Copy the rows again, starting at the line that contains "Photos (32, 247)" and ending with the last row, with "Trailer" swapped for "Teaser" and nothing else altered. Leave the pictures out of your copy.

Data for the task:

————————

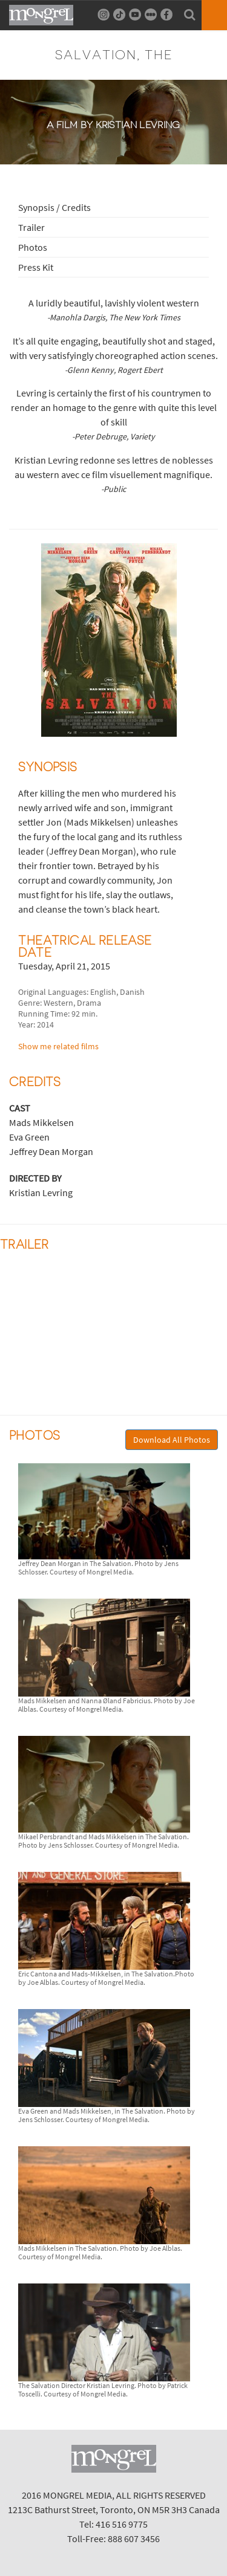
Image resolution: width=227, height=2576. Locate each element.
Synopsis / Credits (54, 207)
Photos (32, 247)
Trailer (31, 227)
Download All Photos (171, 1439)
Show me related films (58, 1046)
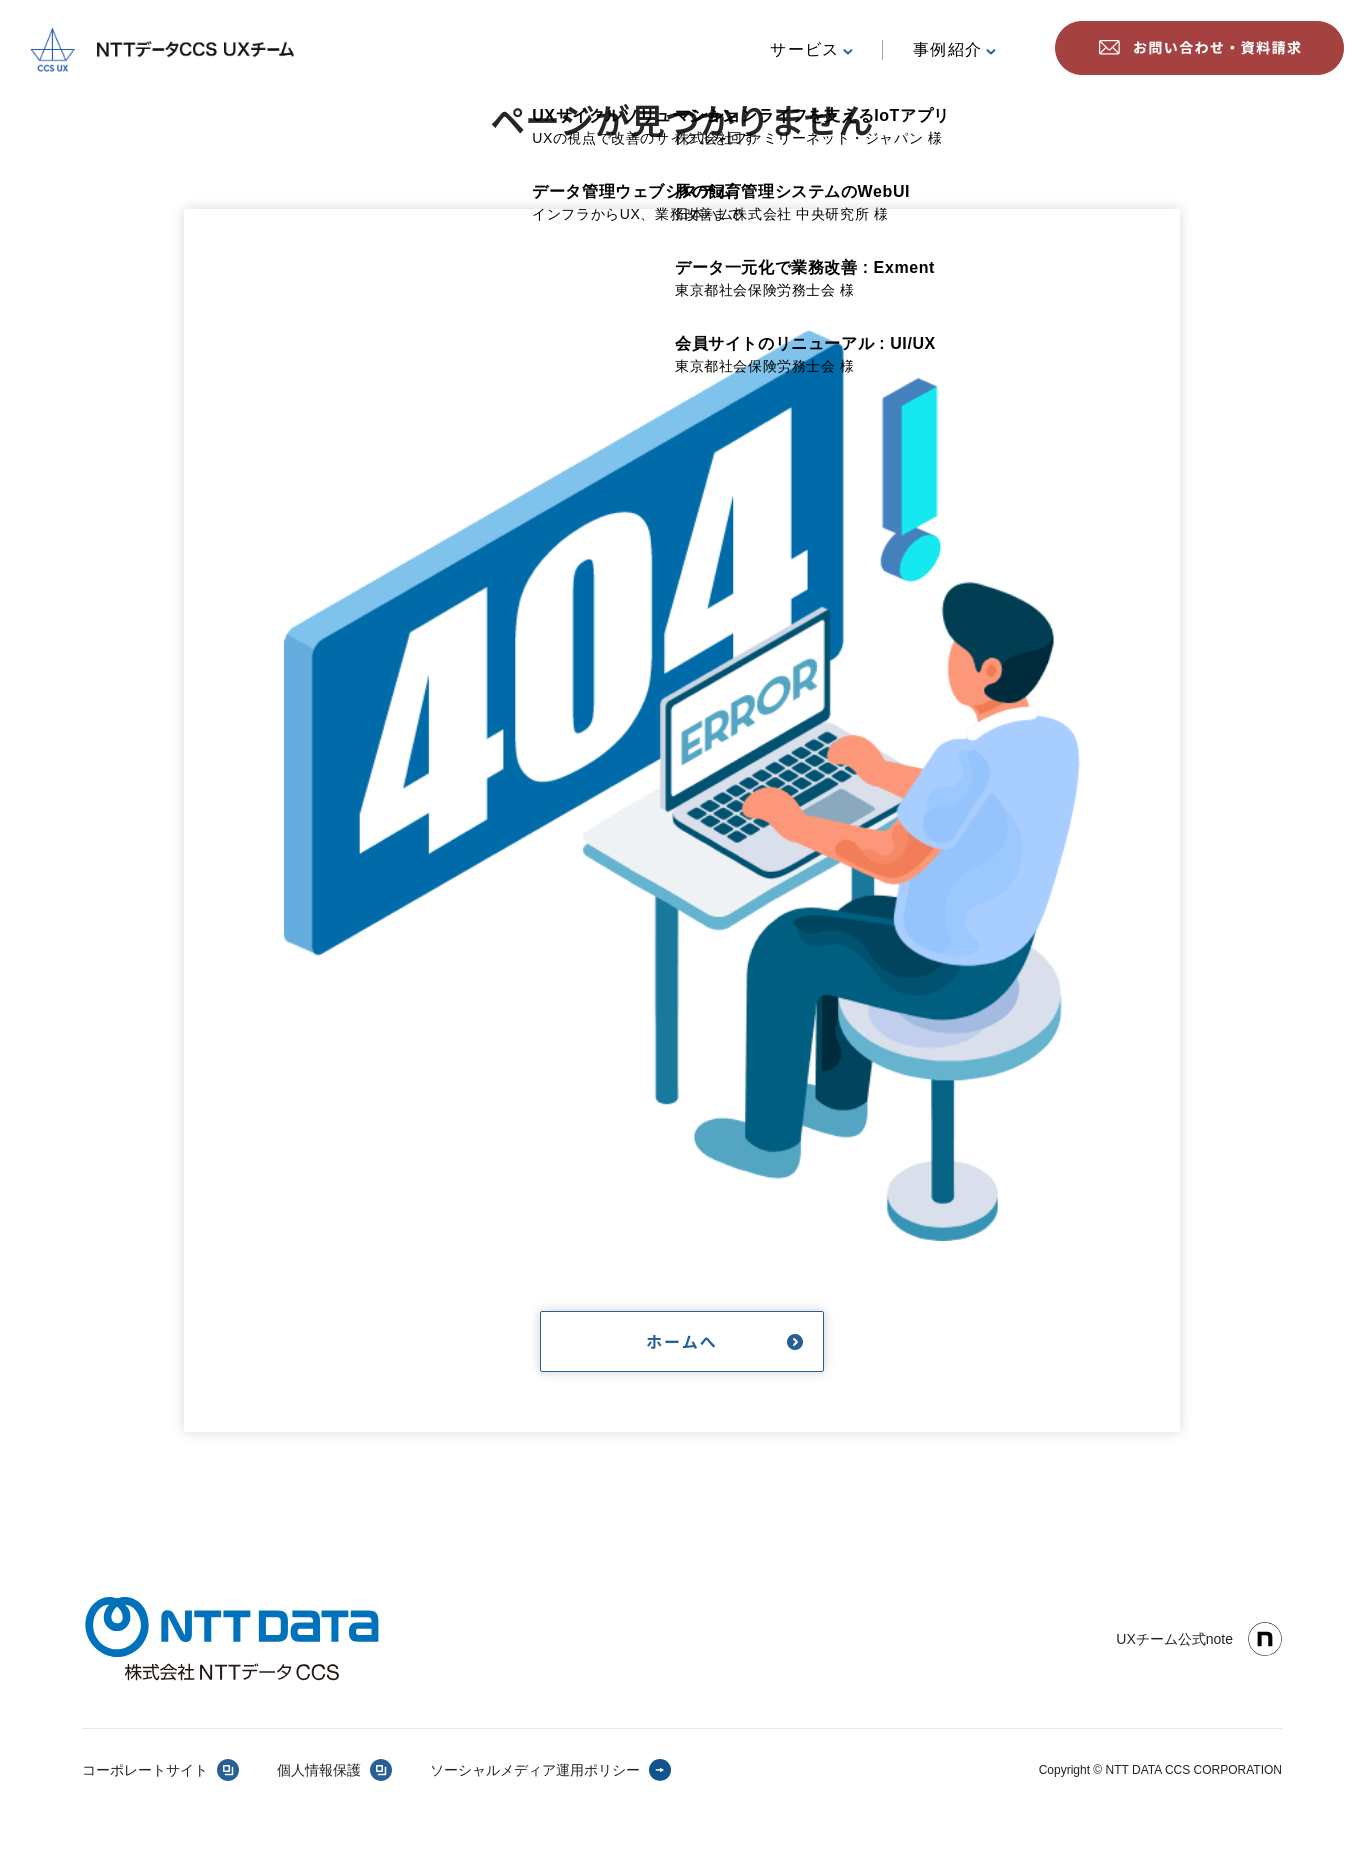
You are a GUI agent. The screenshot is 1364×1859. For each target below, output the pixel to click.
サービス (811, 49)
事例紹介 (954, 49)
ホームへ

————————

Task result:
Photos (32, 247)
Teaser (31, 227)
Download All Photos (171, 1439)
Show me related films (58, 1046)
You are a GUI agent. The screenshot is 1364×1859. For each target below, output the pixel to click.
サービス (811, 49)
事例紹介 (954, 49)
ホームへ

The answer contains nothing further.